#### To do
How many lines of the data contain the string "toolbar"? Write the number and nothing more.
-*-*-
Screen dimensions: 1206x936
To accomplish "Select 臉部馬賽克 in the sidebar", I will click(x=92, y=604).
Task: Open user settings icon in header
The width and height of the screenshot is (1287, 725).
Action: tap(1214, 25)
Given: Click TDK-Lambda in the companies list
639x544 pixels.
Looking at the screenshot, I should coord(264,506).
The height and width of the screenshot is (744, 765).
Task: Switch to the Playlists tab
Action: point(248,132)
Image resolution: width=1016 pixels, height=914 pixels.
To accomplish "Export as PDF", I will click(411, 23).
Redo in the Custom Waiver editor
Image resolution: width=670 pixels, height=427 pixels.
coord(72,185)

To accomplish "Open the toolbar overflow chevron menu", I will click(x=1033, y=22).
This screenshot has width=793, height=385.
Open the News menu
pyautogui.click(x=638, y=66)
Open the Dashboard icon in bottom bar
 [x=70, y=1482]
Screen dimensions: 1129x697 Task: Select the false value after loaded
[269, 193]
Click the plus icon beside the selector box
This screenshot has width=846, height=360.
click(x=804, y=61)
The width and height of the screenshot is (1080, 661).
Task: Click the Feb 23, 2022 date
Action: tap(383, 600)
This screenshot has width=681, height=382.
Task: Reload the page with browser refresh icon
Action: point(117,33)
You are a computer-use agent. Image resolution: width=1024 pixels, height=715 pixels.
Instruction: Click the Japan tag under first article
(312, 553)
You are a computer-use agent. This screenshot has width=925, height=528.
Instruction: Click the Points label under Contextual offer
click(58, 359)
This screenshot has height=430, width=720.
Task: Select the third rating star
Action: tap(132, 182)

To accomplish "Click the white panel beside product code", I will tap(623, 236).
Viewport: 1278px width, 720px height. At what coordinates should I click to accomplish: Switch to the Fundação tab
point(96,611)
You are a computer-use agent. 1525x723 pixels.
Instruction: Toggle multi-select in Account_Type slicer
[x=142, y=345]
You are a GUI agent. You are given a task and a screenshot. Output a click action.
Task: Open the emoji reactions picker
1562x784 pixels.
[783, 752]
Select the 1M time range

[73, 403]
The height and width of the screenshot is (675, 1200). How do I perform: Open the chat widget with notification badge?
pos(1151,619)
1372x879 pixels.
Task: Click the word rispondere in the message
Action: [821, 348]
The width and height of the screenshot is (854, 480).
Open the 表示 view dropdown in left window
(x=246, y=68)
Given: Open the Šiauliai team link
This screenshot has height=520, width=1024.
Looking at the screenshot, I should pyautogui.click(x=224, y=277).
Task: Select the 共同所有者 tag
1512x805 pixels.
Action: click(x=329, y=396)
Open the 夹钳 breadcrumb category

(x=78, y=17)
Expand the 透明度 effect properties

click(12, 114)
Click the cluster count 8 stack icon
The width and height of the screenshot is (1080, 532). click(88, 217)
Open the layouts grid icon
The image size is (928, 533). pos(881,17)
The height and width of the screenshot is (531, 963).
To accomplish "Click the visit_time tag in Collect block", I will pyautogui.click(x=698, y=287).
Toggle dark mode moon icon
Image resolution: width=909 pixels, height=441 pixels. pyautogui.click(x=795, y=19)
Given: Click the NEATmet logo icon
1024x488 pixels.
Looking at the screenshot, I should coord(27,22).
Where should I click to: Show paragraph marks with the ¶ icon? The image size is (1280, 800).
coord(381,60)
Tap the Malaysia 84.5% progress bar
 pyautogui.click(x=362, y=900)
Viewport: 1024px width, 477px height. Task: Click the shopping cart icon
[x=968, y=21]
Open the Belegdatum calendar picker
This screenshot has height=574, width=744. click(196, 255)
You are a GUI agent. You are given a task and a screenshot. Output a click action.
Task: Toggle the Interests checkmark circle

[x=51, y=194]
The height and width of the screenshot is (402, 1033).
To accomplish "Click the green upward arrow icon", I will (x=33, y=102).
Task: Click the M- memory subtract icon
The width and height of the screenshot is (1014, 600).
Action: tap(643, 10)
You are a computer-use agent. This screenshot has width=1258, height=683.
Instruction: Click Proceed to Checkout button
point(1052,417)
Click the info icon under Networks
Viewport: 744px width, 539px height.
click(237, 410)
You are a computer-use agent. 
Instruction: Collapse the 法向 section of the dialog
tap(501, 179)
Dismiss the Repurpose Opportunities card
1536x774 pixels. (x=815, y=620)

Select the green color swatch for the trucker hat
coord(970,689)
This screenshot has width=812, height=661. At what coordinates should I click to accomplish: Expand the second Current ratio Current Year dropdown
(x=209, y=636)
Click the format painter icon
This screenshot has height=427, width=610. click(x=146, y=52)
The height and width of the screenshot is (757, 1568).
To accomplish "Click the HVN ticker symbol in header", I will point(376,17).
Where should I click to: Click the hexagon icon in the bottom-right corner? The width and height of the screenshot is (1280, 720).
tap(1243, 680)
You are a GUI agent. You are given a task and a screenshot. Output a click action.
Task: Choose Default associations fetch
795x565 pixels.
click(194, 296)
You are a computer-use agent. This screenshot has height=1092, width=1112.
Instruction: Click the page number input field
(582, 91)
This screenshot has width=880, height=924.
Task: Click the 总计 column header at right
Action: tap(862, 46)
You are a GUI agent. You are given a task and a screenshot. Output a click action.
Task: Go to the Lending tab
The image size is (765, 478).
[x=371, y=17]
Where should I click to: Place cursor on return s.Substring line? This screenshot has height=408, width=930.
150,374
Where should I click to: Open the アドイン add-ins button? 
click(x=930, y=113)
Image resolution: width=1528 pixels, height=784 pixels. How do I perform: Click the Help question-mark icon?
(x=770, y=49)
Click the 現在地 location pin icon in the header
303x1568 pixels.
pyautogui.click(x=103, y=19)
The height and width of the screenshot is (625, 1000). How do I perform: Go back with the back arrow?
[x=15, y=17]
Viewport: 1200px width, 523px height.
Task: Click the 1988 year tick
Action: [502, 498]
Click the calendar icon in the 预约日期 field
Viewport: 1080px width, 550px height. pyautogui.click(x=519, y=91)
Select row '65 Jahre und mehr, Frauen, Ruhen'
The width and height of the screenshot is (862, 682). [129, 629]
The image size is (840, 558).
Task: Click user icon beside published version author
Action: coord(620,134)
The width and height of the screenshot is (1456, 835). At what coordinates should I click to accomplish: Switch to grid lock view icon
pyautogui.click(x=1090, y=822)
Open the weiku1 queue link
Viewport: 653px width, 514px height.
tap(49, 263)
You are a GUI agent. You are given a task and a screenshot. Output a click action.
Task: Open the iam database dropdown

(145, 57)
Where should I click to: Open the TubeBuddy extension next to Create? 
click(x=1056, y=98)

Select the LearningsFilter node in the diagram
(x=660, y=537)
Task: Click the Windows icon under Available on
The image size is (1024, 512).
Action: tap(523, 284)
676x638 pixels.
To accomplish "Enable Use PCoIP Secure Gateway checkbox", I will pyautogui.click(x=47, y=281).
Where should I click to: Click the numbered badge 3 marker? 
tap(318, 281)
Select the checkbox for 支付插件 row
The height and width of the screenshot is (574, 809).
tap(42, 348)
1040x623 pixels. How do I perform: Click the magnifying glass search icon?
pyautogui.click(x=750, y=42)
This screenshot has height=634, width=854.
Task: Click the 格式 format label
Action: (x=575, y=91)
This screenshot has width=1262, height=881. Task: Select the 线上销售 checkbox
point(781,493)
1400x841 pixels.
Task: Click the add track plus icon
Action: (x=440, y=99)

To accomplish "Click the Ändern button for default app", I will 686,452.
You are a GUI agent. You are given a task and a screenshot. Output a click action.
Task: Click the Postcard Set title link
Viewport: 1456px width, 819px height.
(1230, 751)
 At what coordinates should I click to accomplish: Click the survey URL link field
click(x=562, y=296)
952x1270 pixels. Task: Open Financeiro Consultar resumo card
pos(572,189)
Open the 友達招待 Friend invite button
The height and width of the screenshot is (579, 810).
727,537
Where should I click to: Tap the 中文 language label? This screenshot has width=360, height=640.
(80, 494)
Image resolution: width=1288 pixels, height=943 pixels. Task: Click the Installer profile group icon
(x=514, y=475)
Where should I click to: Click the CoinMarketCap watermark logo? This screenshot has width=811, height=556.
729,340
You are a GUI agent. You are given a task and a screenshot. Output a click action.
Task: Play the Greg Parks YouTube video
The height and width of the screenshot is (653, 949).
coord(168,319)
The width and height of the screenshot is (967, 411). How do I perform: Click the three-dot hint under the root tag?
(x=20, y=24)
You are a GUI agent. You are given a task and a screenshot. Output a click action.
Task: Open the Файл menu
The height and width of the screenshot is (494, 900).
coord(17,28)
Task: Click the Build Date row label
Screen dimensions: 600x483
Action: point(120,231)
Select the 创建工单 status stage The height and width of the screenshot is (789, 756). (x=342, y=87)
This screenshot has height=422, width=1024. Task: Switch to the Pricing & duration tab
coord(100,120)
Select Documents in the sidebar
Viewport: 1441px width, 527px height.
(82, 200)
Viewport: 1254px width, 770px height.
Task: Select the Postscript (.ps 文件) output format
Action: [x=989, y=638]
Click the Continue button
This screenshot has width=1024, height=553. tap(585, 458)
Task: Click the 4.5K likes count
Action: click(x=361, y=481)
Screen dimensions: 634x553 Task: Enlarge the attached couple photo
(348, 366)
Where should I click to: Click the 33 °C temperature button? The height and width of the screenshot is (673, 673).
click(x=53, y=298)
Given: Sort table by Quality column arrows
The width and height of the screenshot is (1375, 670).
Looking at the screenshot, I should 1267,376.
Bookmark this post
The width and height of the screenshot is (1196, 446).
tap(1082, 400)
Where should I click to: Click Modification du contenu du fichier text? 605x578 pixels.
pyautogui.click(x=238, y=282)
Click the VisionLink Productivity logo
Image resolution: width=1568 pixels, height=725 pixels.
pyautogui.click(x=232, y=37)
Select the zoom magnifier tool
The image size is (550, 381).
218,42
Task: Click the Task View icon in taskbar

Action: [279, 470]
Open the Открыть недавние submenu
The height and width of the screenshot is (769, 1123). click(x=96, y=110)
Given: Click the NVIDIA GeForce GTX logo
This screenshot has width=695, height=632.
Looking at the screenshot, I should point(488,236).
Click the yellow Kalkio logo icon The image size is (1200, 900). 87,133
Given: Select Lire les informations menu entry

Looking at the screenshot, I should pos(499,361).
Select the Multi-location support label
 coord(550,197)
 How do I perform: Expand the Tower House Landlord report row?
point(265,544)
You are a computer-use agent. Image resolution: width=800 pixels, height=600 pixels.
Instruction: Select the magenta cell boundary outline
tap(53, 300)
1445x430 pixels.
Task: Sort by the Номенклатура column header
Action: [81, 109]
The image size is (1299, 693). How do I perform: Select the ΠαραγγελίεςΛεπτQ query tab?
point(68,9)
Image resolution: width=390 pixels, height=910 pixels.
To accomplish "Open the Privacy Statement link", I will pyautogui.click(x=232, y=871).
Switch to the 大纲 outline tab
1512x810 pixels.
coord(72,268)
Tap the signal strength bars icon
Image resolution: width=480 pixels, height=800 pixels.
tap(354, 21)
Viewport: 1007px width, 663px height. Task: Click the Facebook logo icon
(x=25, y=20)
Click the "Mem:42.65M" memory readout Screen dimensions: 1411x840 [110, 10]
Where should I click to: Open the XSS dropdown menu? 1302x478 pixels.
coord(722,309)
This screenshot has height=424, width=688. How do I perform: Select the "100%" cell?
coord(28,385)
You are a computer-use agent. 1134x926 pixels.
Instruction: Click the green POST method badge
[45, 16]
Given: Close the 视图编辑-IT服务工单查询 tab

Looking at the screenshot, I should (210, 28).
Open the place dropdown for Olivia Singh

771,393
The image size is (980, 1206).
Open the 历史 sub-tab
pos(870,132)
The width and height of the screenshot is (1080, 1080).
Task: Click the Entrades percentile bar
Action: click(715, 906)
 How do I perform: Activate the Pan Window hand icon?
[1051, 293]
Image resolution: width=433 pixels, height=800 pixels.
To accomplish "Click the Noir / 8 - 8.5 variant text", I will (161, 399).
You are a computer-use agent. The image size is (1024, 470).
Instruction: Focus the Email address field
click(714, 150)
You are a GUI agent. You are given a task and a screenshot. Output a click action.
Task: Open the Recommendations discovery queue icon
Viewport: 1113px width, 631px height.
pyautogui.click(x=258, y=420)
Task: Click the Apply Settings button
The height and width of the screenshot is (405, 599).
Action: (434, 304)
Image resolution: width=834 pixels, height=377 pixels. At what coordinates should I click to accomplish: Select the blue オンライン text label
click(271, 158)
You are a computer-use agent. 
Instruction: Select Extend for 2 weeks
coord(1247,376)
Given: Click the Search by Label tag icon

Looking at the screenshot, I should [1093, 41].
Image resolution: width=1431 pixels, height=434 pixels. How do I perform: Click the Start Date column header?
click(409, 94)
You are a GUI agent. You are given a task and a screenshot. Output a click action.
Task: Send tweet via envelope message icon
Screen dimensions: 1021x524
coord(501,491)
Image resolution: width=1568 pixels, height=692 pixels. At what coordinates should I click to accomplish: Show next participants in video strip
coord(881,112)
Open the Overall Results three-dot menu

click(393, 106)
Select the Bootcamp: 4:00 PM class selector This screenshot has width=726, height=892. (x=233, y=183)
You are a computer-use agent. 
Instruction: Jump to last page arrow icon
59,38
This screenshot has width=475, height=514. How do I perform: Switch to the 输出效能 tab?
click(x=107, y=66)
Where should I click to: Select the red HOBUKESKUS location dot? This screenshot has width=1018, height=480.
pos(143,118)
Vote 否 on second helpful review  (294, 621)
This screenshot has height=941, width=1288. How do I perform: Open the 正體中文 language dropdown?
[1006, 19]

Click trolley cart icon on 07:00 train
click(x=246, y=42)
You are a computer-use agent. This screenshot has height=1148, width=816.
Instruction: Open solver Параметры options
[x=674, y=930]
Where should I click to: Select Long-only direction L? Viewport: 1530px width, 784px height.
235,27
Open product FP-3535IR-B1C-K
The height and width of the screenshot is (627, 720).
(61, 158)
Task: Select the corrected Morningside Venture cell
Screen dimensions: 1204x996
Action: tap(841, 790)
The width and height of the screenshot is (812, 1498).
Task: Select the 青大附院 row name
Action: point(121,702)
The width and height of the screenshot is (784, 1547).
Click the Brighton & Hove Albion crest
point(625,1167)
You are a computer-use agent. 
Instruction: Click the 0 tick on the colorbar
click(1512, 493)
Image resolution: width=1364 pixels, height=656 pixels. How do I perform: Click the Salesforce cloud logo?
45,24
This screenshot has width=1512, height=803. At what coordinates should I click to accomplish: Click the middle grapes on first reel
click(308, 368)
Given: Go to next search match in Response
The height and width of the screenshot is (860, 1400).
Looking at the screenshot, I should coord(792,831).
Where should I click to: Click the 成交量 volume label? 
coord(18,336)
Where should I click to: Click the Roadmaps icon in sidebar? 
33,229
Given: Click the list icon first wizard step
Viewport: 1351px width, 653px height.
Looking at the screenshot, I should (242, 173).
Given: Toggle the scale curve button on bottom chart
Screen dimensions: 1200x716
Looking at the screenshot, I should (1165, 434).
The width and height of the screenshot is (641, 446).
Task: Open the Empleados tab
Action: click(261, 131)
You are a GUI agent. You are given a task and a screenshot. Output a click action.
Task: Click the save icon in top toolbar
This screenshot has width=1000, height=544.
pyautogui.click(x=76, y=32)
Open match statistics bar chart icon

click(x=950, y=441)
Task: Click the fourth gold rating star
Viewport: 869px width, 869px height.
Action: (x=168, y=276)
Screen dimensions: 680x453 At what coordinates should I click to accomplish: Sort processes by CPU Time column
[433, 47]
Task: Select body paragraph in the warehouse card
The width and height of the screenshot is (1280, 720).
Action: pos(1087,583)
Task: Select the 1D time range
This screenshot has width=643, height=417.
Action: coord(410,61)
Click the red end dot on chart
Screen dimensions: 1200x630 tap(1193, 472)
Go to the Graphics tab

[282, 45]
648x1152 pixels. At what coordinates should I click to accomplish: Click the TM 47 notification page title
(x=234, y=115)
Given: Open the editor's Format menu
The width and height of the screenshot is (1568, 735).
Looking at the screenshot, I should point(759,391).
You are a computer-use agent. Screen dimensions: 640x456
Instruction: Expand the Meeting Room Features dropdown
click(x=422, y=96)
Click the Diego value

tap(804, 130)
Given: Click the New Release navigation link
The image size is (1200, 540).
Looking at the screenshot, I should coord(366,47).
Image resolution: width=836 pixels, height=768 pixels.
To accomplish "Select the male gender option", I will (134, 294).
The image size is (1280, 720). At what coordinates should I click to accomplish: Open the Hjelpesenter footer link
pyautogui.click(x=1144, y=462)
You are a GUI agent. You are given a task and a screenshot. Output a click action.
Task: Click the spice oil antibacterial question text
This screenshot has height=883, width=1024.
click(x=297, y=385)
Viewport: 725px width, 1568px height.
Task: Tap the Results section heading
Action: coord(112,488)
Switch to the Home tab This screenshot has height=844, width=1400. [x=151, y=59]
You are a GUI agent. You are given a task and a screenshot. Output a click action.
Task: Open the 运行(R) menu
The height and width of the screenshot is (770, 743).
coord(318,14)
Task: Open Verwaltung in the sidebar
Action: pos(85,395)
-*-*-
#### Response area
2